Will Rishi Sunak finally return the World War II dues from the Allies to India?
Any money spent in India, even for Americans positioned in India (Singapore to Aden) was recovered from India account.
Any money spent by India, e.g for troops sent abroad, was waived off from India account.
Basically, India pre-1947 got an empty katori both ways…
Now this from my friend, these days irregular with his pen on our pages, conveys the kind of bar Indians would like the new Indian-origin UK prime minister Rishi Sunak to scale during his tenure.
Now you and I would admit that’s a too stiff an ask even if we somehow were ruling the British, hurtling as it is towards an economic recession.
Their treasury is empty, far-off colonies have long run free, and worse all those immigrants they needed to rebuild England after World War II now have grown roots over three generations alongside the Thames, and are doing quite well.
Rishi himself was no different, born to a doctor and a pharmacist of Indian origin with roots in East Africa.
All along his climb to the pinnacle of British political spectrum, Rishi kept making headlines in India.
For one, he struck up with Akshata (Murthy) in California for years before returning home and convincing her father, the one Indian who launched a million dreams with his Infosys, Narayana Murthy and his wife Sudha Murthy, to give their daughter’s hand in marriage. Over years, the young couple have been blessed with two daughters, Krishna and Anoushka.
Rishi also became likeable to Indians in multiple ways during his incredible journey. A devout Hindu, a regular visitor to temples, Rishi often had his two daughters accompany him to offer prayers.
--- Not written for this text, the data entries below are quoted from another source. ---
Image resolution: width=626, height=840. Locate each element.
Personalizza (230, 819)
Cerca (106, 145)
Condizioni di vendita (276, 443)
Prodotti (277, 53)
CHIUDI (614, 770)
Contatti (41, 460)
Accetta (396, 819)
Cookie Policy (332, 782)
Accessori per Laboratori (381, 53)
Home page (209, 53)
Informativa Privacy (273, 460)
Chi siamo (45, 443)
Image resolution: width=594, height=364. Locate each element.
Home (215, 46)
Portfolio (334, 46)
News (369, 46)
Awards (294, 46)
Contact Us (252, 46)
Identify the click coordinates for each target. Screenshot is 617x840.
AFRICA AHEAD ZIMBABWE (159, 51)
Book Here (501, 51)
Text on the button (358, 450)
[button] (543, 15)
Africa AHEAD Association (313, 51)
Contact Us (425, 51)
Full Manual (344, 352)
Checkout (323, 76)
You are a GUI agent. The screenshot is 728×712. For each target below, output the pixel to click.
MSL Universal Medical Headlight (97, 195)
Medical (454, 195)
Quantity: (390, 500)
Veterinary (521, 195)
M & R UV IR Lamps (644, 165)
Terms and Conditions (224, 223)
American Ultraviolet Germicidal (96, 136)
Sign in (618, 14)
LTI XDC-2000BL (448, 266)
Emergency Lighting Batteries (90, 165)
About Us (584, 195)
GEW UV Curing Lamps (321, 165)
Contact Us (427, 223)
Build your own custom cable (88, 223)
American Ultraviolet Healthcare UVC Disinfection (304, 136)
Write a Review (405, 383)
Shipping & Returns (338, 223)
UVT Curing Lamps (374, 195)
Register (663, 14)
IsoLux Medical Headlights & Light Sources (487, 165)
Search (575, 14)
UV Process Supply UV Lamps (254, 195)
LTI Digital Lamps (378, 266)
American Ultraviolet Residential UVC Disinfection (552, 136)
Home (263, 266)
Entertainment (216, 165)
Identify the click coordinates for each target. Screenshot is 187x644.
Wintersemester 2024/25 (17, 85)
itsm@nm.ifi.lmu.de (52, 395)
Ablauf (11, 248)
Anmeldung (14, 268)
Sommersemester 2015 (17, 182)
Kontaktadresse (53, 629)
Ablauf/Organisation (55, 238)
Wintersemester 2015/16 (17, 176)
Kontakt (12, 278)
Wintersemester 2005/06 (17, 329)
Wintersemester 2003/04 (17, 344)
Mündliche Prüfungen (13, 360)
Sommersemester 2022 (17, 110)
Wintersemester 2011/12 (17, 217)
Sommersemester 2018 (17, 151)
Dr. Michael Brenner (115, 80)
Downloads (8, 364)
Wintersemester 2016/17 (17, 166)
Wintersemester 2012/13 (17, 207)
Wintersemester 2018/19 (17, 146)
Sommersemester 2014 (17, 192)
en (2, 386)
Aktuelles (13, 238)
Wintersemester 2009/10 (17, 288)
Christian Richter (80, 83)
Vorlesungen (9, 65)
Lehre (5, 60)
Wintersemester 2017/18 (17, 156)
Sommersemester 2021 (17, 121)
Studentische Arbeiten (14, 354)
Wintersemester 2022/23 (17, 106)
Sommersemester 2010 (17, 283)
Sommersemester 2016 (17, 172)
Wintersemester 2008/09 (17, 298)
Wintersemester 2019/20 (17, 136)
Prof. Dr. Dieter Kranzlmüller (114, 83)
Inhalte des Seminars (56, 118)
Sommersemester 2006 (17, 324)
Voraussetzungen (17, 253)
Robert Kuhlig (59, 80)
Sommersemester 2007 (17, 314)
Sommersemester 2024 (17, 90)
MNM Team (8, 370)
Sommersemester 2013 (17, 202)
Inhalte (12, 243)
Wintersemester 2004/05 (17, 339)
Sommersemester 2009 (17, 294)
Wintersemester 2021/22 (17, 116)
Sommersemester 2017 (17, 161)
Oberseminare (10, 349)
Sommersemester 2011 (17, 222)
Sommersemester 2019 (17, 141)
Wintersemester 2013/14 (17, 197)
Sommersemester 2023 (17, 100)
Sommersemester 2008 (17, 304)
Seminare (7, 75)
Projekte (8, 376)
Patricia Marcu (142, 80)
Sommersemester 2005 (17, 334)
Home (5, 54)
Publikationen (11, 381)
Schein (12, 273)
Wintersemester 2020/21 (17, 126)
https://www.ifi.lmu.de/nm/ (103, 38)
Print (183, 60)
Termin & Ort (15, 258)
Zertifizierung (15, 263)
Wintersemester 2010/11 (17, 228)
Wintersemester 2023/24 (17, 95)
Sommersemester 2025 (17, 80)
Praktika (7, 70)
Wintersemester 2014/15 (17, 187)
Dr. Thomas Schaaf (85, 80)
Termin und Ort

Anoushka also performed Kuchipudi with her classmates for the Queen’s Platinum Jubilee celebrations at Westminister Abbey in June. He also famously lit the diwali divas as first Indian-origin Chancellor of the Exchequer at 11, Downing Street last year while his daughters painted rangoli, lit sparklers and mingled with kids on the street outside.
When the Conservative Friends of India (CFIN) hosted him in London, he greeted the assembled with “namaste, salaam, them cho and kidda” and even showed his felicity with Hindi: “Aap sab mere parivar ho (You are all my family.)
With so much India on his mind, how do you think Rishi would set about building the ties with the land of his origin? An India that often indulges in verbal spat on FTA and visa issues, not to say is almost contemptuous on Anglo-Saxon demands for a certain specified conduct against Russia.
Rishi himself has offered a hint in the past: easy access for UK students and companies in India which is wonderful to hear for the citizens of once a land of snake-charmers. He also made a few comments which I reproduce here verbatim:
“We know the UK-India relationship is important. We represent the living bridge between our two countries (meant for UK citizens of Indian origin.)
“We are all very aware of the opportunity for the UK to sell things and do things in India, but actually we need to look at that relationship differently because there is an enormous amount that we here in the UK can learn from India.”
Now this surely is music to earns and reparations could wait I guess.
Further, “I want to make sure that it’s easy for our students to also travel to India and learn; that it’s also easy for our companies and Indian companies to work together because it’s not just a one-way relationship, it’s a two-way relationship and that’s the type of change I want to bring to that relationship,” he had said.
This is all so wonderful to hear, the worth of which would be weighed this winter when the Ukraine Crisis would get serious and India and UK would look at issues from conflicting positions. The Indian Rishi, sadly, would’ve to slink in the background, for the Anglo-Saxon alliance fundamental to West’s origin and hegemony, would prevail.
But all this could wait. Meanwhile, the cricket-fan that Rishi is, he would do well to cheer India against England, if at all the two were to meet in the World Cup T20 finals in a fortnight’s time as the bookies market suggests.